(Given information begins)
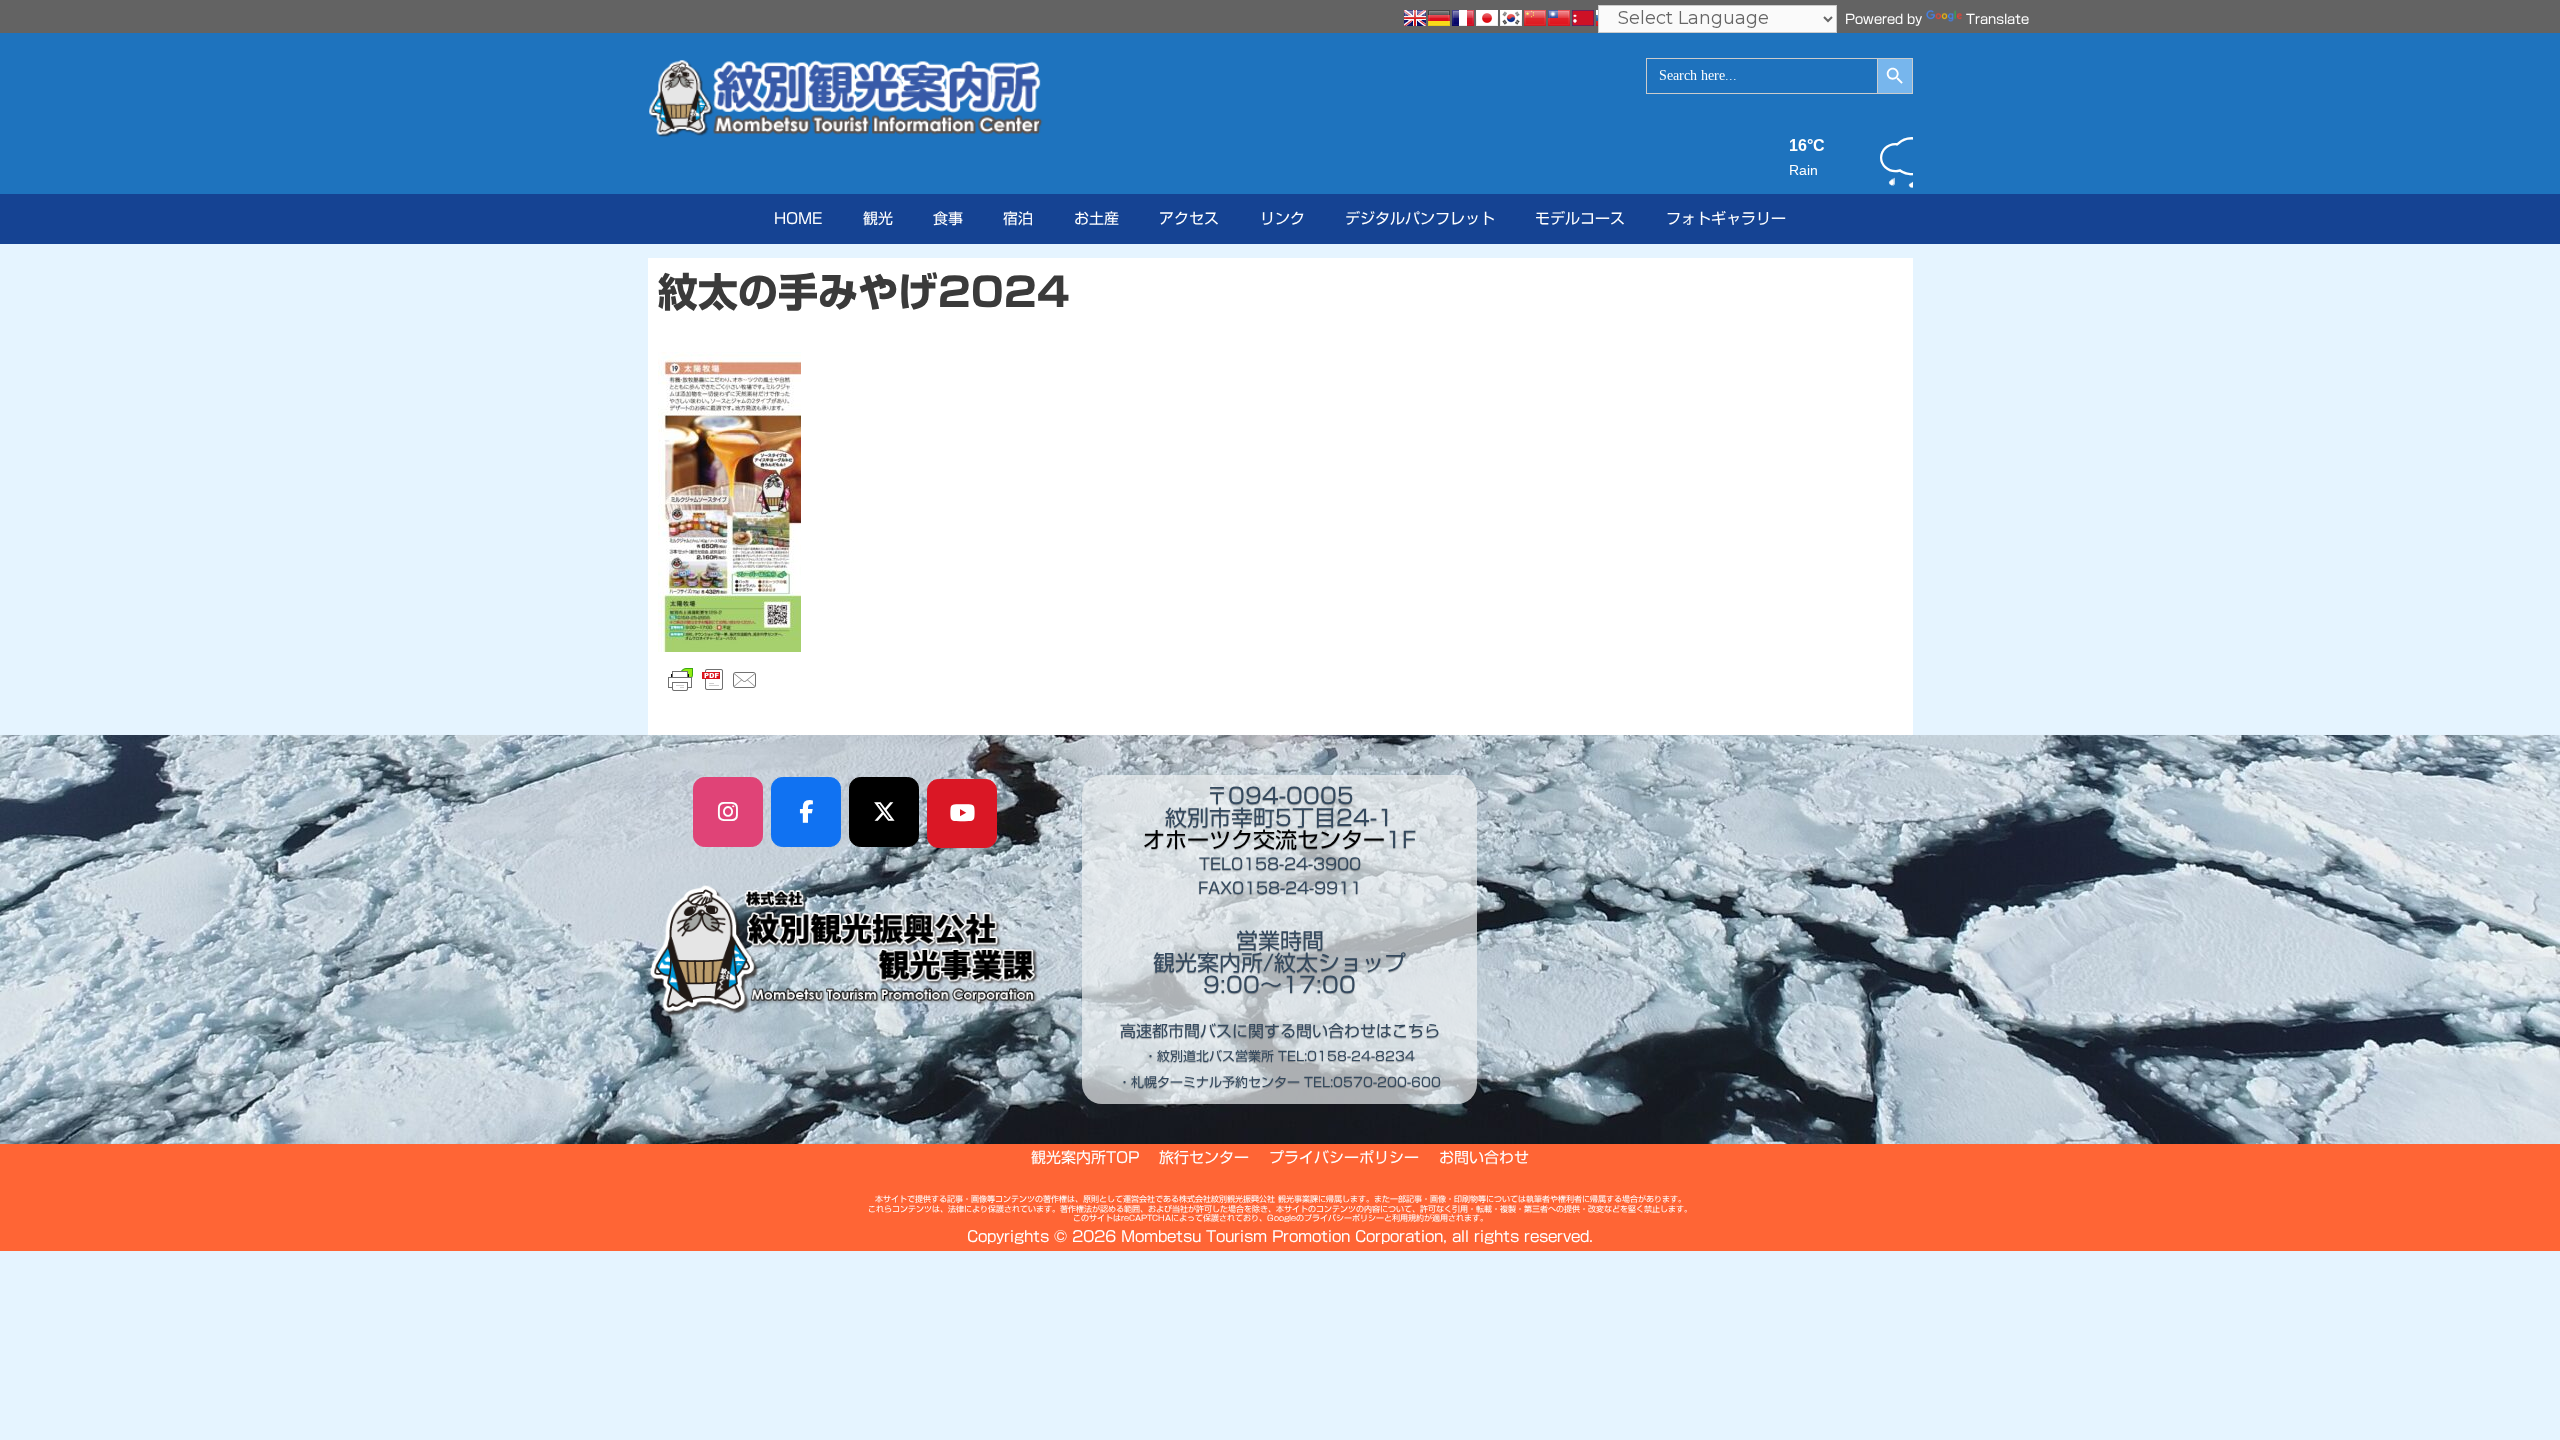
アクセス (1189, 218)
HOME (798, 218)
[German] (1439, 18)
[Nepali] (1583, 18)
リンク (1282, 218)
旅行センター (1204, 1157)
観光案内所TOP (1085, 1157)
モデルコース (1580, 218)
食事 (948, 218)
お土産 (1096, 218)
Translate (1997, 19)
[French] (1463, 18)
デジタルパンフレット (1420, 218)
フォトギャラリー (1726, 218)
(Given information ends)
Task: The lines beginning with the one that holds "観光案内所TOP (1085, 1157)" and ending with the last line of the data above are to be reproduced exactly, and nothing else.

Completed task:
観光案内所TOP (1085, 1157)
モデルコース (1580, 218)
食事 (948, 218)
お土産 (1096, 218)
Translate (1997, 19)
[French] (1463, 18)
デジタルパンフレット (1420, 218)
フォトギャラリー (1726, 218)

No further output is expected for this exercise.